[Data on locating visible targets]
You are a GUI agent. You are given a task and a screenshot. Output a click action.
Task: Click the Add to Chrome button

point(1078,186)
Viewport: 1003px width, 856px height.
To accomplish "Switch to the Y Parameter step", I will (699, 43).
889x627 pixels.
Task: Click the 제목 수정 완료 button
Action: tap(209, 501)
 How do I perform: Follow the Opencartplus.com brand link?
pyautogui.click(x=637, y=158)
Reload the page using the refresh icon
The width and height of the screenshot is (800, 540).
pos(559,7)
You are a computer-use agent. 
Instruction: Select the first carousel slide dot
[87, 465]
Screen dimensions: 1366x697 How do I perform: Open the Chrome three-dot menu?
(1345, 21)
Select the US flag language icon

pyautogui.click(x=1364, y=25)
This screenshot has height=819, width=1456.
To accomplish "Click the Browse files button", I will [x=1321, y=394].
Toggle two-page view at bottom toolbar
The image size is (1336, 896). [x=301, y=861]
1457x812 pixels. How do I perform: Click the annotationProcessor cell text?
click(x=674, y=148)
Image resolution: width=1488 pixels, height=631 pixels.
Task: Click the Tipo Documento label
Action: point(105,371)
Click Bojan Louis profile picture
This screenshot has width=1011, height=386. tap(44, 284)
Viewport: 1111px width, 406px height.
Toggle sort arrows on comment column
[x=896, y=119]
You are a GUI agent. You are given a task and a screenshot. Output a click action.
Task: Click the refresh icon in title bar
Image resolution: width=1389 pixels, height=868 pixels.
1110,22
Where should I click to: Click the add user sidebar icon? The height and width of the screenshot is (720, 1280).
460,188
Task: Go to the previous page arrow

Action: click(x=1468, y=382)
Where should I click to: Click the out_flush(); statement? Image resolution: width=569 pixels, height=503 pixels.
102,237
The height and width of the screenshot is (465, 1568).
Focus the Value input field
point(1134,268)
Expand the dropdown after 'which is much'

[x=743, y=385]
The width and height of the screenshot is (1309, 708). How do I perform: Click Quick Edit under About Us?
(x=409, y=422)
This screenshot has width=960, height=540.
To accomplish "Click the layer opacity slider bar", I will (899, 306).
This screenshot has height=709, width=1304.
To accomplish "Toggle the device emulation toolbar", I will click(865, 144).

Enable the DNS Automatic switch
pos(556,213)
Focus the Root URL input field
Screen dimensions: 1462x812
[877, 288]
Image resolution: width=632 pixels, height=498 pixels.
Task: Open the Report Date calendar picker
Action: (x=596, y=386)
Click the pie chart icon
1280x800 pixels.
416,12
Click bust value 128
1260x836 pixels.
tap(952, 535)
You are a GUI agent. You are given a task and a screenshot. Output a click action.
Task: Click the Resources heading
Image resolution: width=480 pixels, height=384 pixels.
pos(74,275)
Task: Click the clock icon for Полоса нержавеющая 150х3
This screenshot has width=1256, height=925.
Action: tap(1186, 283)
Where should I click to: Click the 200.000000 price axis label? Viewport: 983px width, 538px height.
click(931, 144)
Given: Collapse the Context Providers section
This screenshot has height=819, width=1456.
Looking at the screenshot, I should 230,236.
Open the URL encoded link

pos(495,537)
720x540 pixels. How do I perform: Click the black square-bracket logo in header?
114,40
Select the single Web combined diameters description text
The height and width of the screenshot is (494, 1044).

● **TASK REQUIREMENTS**: Rewrite these rows as a Markdown table with two columns, Row and Line, numbering each line in order and leaving out the blank lines.

● **CORRECT RESPONSE**:
| Row | Line |
|---|---|
| 1 | You are a GUI agent. You are given a task and a screenshot. Output a click action. |
| 2 | Task: Click the Add to Chrome button |
| 3 | point(1078,186) |
| 4 | Viewport: 1003px width, 856px height. |
| 5 | To accomplish "Switch to the Y Parameter step", I will (699, 43). |
| 6 | 889x627 pixels. |
| 7 | Task: Click the 제목 수정 완료 button |
| 8 | Action: tap(209, 501) |
| 9 |  How do I perform: Follow the Opencartplus.com brand link? |
| 10 | pyautogui.click(x=637, y=158) |
| 11 | Reload the page using the refresh icon |
| 12 | The width and height of the screenshot is (800, 540). |
| 13 | pos(559,7) |
| 14 | You are a computer-use agent.  |
| 15 | Instruction: Select the first carousel slide dot |
| 16 | [87, 465] |
| 17 | Screen dimensions: 1366x697 How do I perform: Open the Chrome three-dot menu? |
| 18 | (1345, 21) |
| 19 | Select the US flag language icon |
| 20 | pyautogui.click(x=1364, y=25) |
| 21 | This screenshot has height=819, width=1456. |
| 22 | To accomplish "Click the Browse files button", I will [x=1321, y=394]. |
| 23 | Toggle two-page view at bottom toolbar |
| 24 | The image size is (1336, 896). [x=301, y=861] |
| 25 | 1457x812 pixels. How do I perform: Click the annotationProcessor cell text? |
| 26 | click(x=674, y=148) |
| 27 | Image resolution: width=1488 pixels, height=631 pixels. |
| 28 | Task: Click the Tipo Documento label |
| 29 | Action: point(105,371) |
| 30 | Click Bojan Louis profile picture |
| 31 | This screenshot has width=1011, height=386. tap(44, 284) |
| 32 | Viewport: 1111px width, 406px height. |
| 33 | Toggle sort arrows on comment column |
| 34 | [x=896, y=119] |
| 35 | You are a GUI agent. You are given a task and a screenshot. Output a click action. |
| 36 | Task: Click the refresh icon in title bar |
| 37 | Image resolution: width=1389 pixels, height=868 pixels. |
| 38 | 1110,22 |
| 39 | Where should I click to: Click the add user sidebar icon? The height and width of the screenshot is (720, 1280). |
| 40 | 460,188 |
| 41 | Task: Go to the previous page arrow |
| 42 | Action: click(x=1468, y=382) |
| 43 | Where should I click to: Click the out_flush(); statement? Image resolution: width=569 pixels, height=503 pixels. |
| 44 | 102,237 |
| 45 | The height and width of the screenshot is (465, 1568). |
| 46 | Focus the Value input field |
| 47 | point(1134,268) |
| 48 | Expand the dropdown after 'which is much' |
| 49 | [x=743, y=385] |
| 50 | The width and height of the screenshot is (1309, 708). How do I perform: Click Quick Edit under About Us? |
| 51 | (x=409, y=422) |
| 52 | This screenshot has width=960, height=540. |
| 53 | To accomplish "Click the layer opacity slider bar", I will (899, 306). |
| 54 | This screenshot has height=709, width=1304. |
| 55 | To accomplish "Toggle the device emulation toolbar", I will click(865, 144). |
| 56 | Enable the DNS Automatic switch |
| 57 | pos(556,213) |
| 58 | Focus the Root URL input field |
| 59 | Screen dimensions: 1462x812 |
| 60 | [877, 288] |
| 61 | Image resolution: width=632 pixels, height=498 pixels. |
| 62 | Task: Open the Report Date calendar picker |
| 63 | Action: (x=596, y=386) |
| 64 | Click the pie chart icon |
| 65 | 1280x800 pixels. |
| 66 | 416,12 |
| 67 | Click bust value 128 |
| 68 | 1260x836 pixels. |
| 69 | tap(952, 535) |
| 70 | You are a GUI agent. You are given a task and a screenshot. Output a click action. |
| 71 | Task: Click the Resources heading |
| 72 | Image resolution: width=480 pixels, height=384 pixels. |
| 73 | pos(74,275) |
| 74 | Task: Click the clock icon for Полоса нержавеющая 150х3 |
| 75 | This screenshot has width=1256, height=925. |
| 76 | Action: tap(1186, 283) |
| 77 | Where should I click to: Click the 200.000000 price axis label? Viewport: 983px width, 538px height. |
| 78 | click(931, 144) |
| 79 | Given: Collapse the Context Providers section |
| 80 | This screenshot has height=819, width=1456. |
| 81 | Looking at the screenshot, I should 230,236. |
| 82 | Open the URL encoded link |
| 83 | pos(495,537) |
| 84 | 720x540 pixels. How do I perform: Click the black square-bracket logo in header? |
| 85 | 114,40 |
| 86 | Select the single Web combined diameters description text |
| 87 | The height and width of the screenshot is (494, 1044). |